Faz telefonarem ao Automóvel Clube Argentino, o presidente era o Dr. Anesi. “É preciso baixar a suspensão de Froilán. Da parte do General Perón”.

EM POUCO TEMPO fomos à Europa com a equipe do Automóvel Clube Argentino. Perón nos deu o cargo de “Delegados Obreiros” e recebíamos 800 dólares. Íamos cruzando a Praça de Maio e eu digo a Juan: “tchê, que cargo nos deram esses caras?”. Quando veio a Revolução de 1955 [o golpe que, sob o infame – e esquecido – bombardeio que matou centenas de civis a esmo pela aeronáutica, depôs Perón], à merda com os delegados obreiros. Para sair do país, pedíamos autorização.

NÃO ENTENDO NADA DE POLÍTICA. Mas sempre fui peronista. Com Perón, estreitamos a relação em 1950, quando começamos a ir à Europa. Era louco pelos carros, mas não andava forte. Nas motos, sim. Quando voltamos, a fins de 1950, nos perguntou:
-Garotos, não precisam de nada?
-Presidente, porque não nos faz um autódromo?
-E que problema há? – nos respondeu. E o fez.

Contraponto (ou talvez complemento) à imagem anterior

VIAJAR ERA UMA AVENTURA. Em 1950, voamos à Europa: Buenos Aires, Rio de Janeiro, Natal, Dacar, ficamos uma noite para dormir ali. Logo, Lisboa, Madrid, Roma e dali íamos de trem até Milão.

OS PILOTOS éramos todos peso pesados. Juan, eu, éramos todos gordos. Por aí eu era um pouco mais… quando vivíamos em Galliate, o povoado de Achille Varzi [célebre piloto dos anos 40], com a equipe argentina, íamos andar de bicicleta até Novara, uns 20 quilômetros. Mas a cada tanto eu me perdia em alguma lanchonete… mandava pra dentro uns sanduíches de prosciutto e os esperava até que passassem de volta. Quando íamos correr na Inglaterra, carregávamos tudo no caminhão: os macarrões, o chianti…

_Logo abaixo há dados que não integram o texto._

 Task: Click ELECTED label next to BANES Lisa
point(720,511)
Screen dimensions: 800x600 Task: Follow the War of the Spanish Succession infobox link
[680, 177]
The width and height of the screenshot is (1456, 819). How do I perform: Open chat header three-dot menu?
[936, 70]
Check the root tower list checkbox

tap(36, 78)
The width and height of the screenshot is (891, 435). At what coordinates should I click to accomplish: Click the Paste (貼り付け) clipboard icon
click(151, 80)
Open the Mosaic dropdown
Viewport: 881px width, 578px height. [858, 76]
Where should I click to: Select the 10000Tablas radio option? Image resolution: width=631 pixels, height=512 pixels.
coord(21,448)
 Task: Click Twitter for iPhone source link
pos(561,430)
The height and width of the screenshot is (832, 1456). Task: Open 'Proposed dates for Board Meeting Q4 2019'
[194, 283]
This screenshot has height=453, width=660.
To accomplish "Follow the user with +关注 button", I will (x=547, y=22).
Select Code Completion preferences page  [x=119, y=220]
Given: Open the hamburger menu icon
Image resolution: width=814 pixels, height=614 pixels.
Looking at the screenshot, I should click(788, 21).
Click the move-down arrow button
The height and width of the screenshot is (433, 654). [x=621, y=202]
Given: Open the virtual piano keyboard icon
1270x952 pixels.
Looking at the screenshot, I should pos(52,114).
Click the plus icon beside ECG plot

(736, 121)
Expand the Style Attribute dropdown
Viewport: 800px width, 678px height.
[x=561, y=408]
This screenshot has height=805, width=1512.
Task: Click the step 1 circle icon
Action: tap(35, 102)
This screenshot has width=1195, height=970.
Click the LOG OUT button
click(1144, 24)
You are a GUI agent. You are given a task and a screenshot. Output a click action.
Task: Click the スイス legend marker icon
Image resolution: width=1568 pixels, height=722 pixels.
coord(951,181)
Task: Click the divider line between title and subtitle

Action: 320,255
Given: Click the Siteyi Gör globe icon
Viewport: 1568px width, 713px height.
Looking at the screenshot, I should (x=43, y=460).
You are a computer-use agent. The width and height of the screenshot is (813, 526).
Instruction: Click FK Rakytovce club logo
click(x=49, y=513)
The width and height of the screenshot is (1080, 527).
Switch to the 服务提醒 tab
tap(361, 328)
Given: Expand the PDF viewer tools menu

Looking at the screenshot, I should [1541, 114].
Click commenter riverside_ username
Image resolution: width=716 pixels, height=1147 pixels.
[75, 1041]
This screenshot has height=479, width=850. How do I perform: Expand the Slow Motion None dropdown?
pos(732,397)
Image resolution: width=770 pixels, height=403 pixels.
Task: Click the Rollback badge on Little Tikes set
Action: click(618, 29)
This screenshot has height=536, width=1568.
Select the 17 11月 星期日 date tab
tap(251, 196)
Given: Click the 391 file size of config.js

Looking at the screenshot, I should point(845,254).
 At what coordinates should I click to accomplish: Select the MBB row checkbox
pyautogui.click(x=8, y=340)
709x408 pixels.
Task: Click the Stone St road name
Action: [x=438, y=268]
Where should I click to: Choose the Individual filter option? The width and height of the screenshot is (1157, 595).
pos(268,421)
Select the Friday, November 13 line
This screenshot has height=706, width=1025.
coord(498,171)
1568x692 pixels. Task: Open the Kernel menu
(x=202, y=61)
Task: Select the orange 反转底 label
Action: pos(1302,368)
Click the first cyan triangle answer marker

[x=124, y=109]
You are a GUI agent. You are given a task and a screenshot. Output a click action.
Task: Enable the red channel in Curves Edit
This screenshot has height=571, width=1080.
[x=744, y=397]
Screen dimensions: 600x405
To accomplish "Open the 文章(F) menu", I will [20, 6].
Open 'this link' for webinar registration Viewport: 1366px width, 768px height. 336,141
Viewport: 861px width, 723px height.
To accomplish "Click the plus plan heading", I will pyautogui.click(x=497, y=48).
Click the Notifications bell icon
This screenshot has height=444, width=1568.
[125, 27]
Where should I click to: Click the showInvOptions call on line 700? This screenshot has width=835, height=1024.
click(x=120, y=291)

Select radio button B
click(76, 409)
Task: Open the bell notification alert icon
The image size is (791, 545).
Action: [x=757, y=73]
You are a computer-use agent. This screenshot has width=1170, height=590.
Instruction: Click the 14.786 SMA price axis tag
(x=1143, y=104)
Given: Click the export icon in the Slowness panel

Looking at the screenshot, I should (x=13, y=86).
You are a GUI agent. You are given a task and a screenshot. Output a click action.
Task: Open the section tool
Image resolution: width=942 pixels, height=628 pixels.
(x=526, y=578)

QUASE ME JOGO NO MAR em Monte Carlo. Corria com uma Maserati do Automóvel Clube Argentino, e me deixaram a tapa do tanque de nafta sem assegurar. Na primeira freada, me vem todo o combustível sobre a costa, o compressor largou fogo pelo escapamento e peguei fogo… por um momento, pensei em atirar o carro na baía para apaga-lo, mas o parei e rodei pelo piso. Sofri queimaduras de segundo grau.

CORRI POR ACASO em Silverstone. Me ofereceram o carro, uma Ferrari de quatro litros e meio, em Reims, França, porque um dos pilotos deles, Dorino Serafini, havia quebrado uma perna. Não dormi nessa noite, e no dia seguinte testei nas ruas de Reims, porque os carros eram guardados nas garagens da cidade, não no circuito. Não me saí mal, mas tive que dar o carro a Ascari [Alberto Ascari, primeiro bicampeão mundial de Fórmula 1, em 1952 e 1953] em plena corrida e ficamos em segundo. Como ia pensar que na corrida seguinte ia ganhar? Terminou sendo o circuito em que ganhei mais corridas: cinco. E não porque gostasse dele mais do que outros. Simples casualidade.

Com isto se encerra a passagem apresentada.